How to Search and Replace Strings Not Substrings of Other Strings

regular expressionreplacesedtext processing

I have a list of replacements like so:

search_and -> replace
big_boy -> bb
little_boy -> lb
good_dog -> gd
...

I need to make replacements for the above, but at the same time avoid matching strings that are longer like these:

big_boys
good_little_boy

I tried this:

sed -i -r "s/$(\W){search}(\W)/$\1{replacement}\2/g"

But the above does not work when the string ("good_dog" in this case) occurs at the end of a line like so:

Mary had a 'little_boy', good_little_boy, $big_boy, big_boys and good_dog

Mary had a 'lb', good_little_boy, $bb, big_boys and good_dog

And I doubt the above would work when the string occurs at the start of the line too. Is there a good way to do the search and replacement?

Best Answer

If you're using GNU sed (which bare -i suggests you are), there is a "word boundary" escape \b:

sed -i "s/\b$SEARCH\b/$REPLACE/g"

\b matches exactly on a word boundary: the character to one side is a "word" character, and the character to the other is not. It is a zero-width match, so you don't need to use capturing subgroups to keep the value with \1 and \2. There is also \B, which is exactly the opposite.

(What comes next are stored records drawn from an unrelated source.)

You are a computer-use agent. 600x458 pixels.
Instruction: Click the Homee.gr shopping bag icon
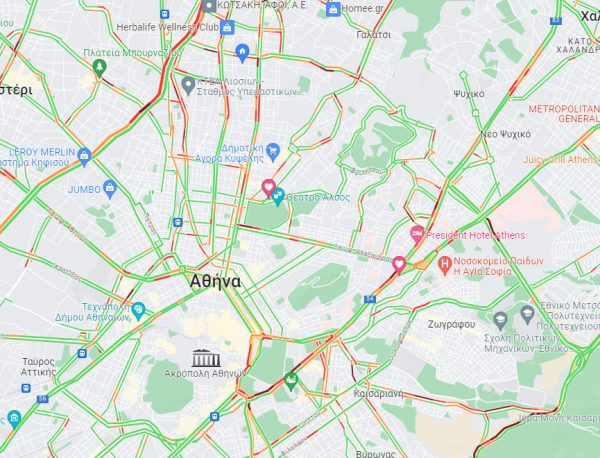pos(333,9)
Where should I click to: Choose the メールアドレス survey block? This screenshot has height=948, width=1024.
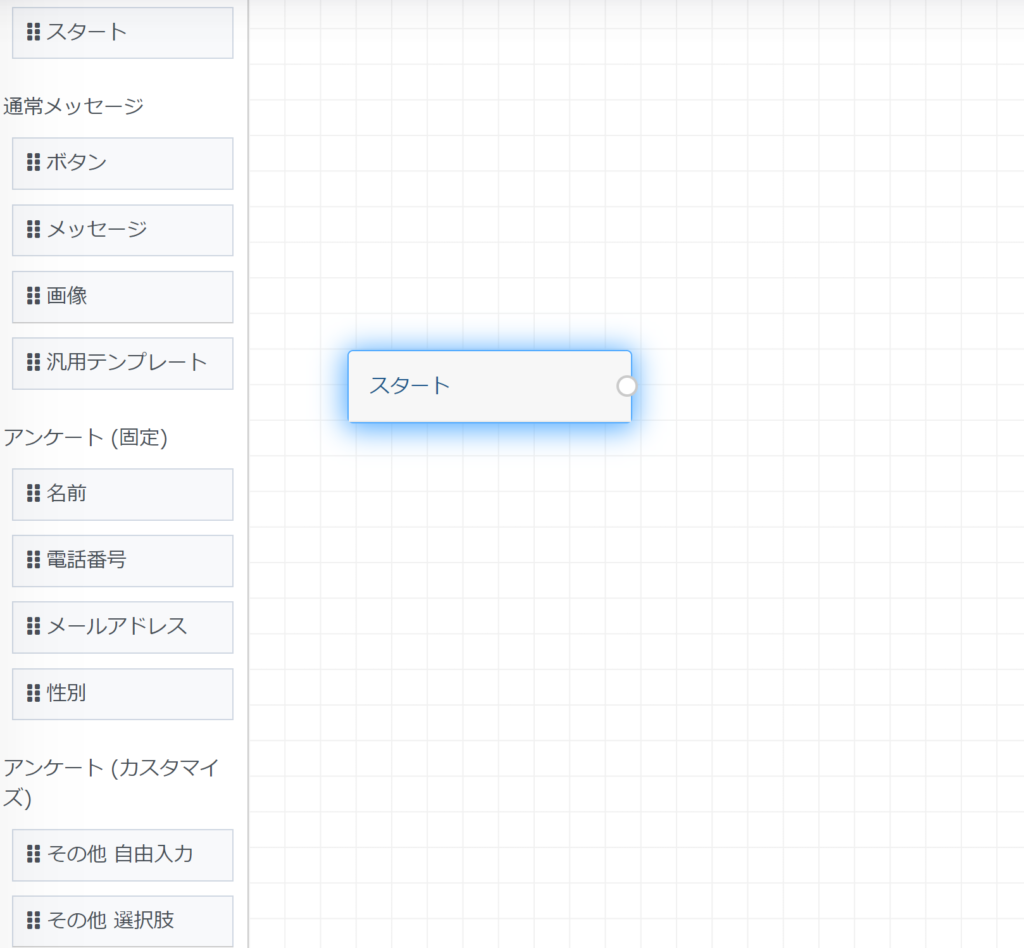pyautogui.click(x=122, y=627)
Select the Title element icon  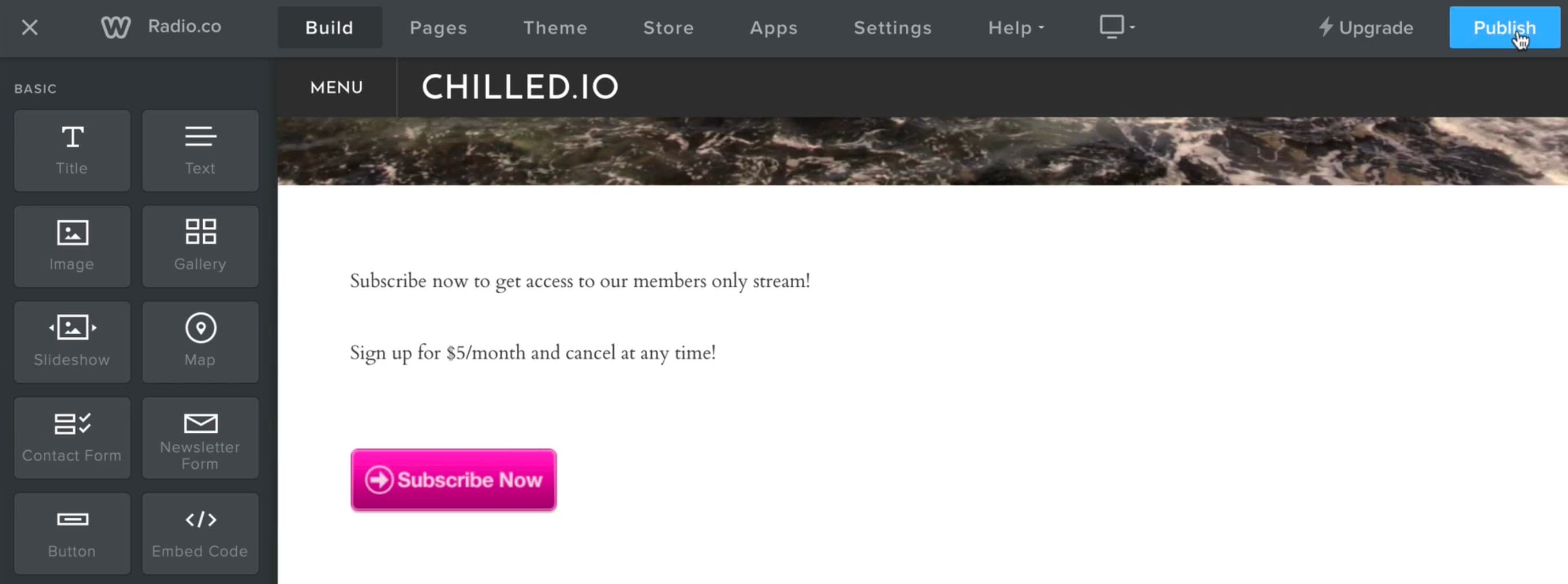click(72, 150)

If you're not using GNU sed, you can use alternation with the start and end of line in your capturing subpatterns: (\W|^). That will match either a non-word character or the start of a line, and (\W|$) will match either a non-word character or the end of a line. In that case you still use \1 and \2 as you were. Some non-GNU seds do support \b anyway, at least in an extended mode, so it's worth giving that a try regardless.